Evidently, he and his dad go
lots of places together.
I asked him about it the next
day.
That day, they had gone to
the barber shop.
For whatever reason, his
family doesn’t have a vehicle that his dad can drive,
So they go on the motorized wheelchair.
Is this unsafe? Yes.
Does it lack a sense of
traditional able-bodied dignity? Yes.
But does my student realize
either of these things? No.
He is just proud to be with
his father.
And I find the whole thing so
beautifully heartbreaking.
Like me, you may be quick to
pass judgment.
But friends: we rarely know
the depth of a situation until we take the time to truly see it.
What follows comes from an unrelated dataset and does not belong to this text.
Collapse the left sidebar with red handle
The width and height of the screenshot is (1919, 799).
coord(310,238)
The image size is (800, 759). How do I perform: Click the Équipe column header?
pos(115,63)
That day, and again today,
I am reminded that I only see
the surface of most of my students’ lives.
I have no idea what they
experience at home—
The trauma and heartache that
so many live through—
The unbearable situations
that so many bear—
The abnormal conditions that so
many call normal—
The poverty that so many endure.
That day, and again today,
I am reminded that I have no
room or right to pass judgment on the things I see and don’t understand.
Most people are doing the
best they can to survive,
And unless they are using
their power and position to try to hurt other people,
I have no right to judge or
to force my personal beliefs and values into their lives.
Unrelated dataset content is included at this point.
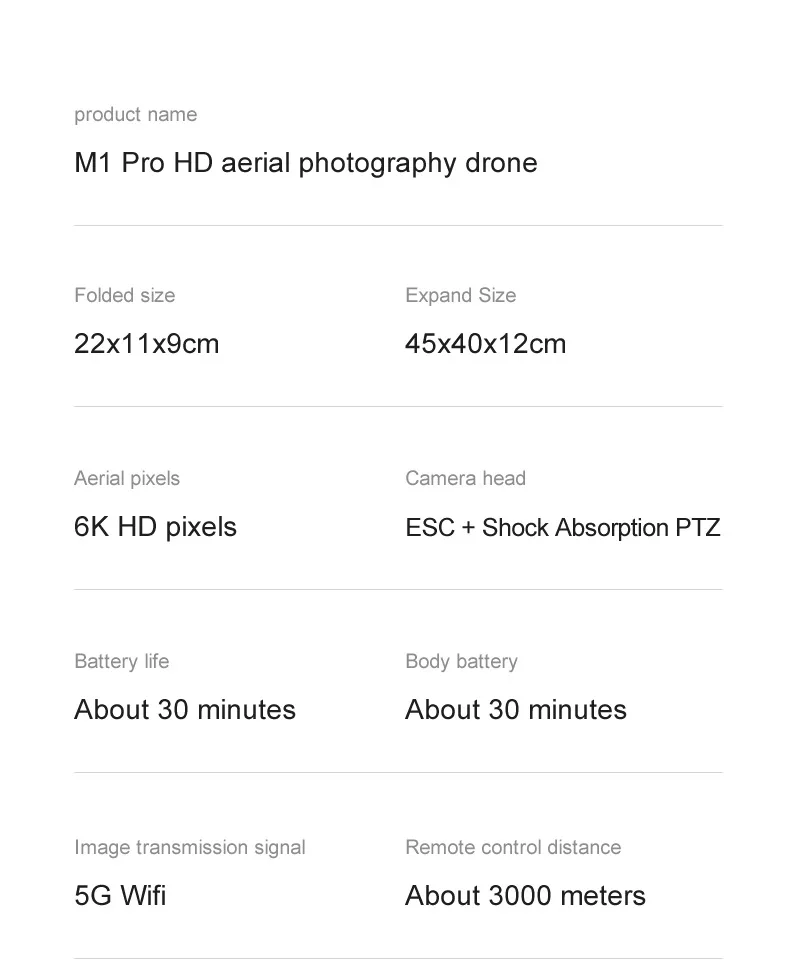This screenshot has height=978, width=790.
Task: Click the 'Body battery' label
Action: pyautogui.click(x=461, y=662)
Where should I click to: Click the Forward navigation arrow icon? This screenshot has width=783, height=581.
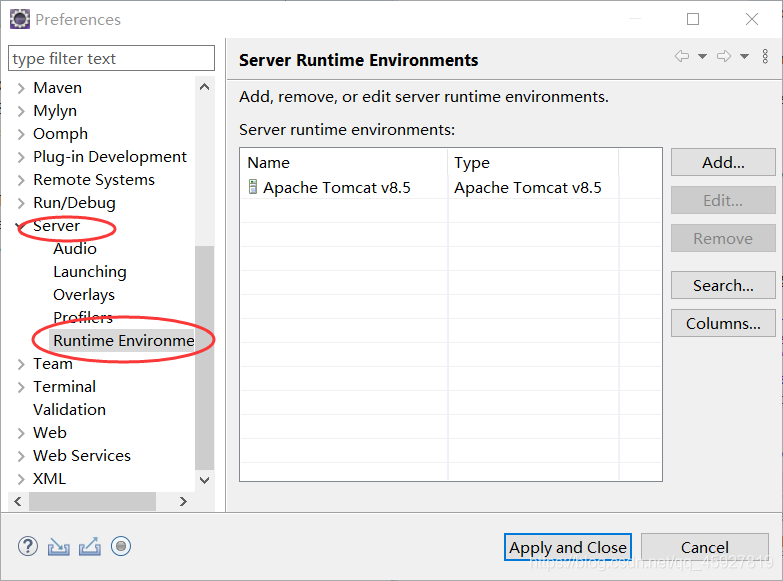(724, 57)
Oh God: Keep my student safe
as he and his dad adventure together on a motorized wheelchair. Grant them many
wonderful, life-giving moments together, and help me to be a teacher who grants
him, and all my students, life-giving moments at school. Help me to stop
passing judgment and to instead pass love, joy, peace to all, and figurative
fists to the oppressors who try to hold to power and put others down. Help me
to stand for policies and values that fight for equity and equality for all—even
those in motorized wheelchairs. Especially those in motorized wheelchairs.
Amen.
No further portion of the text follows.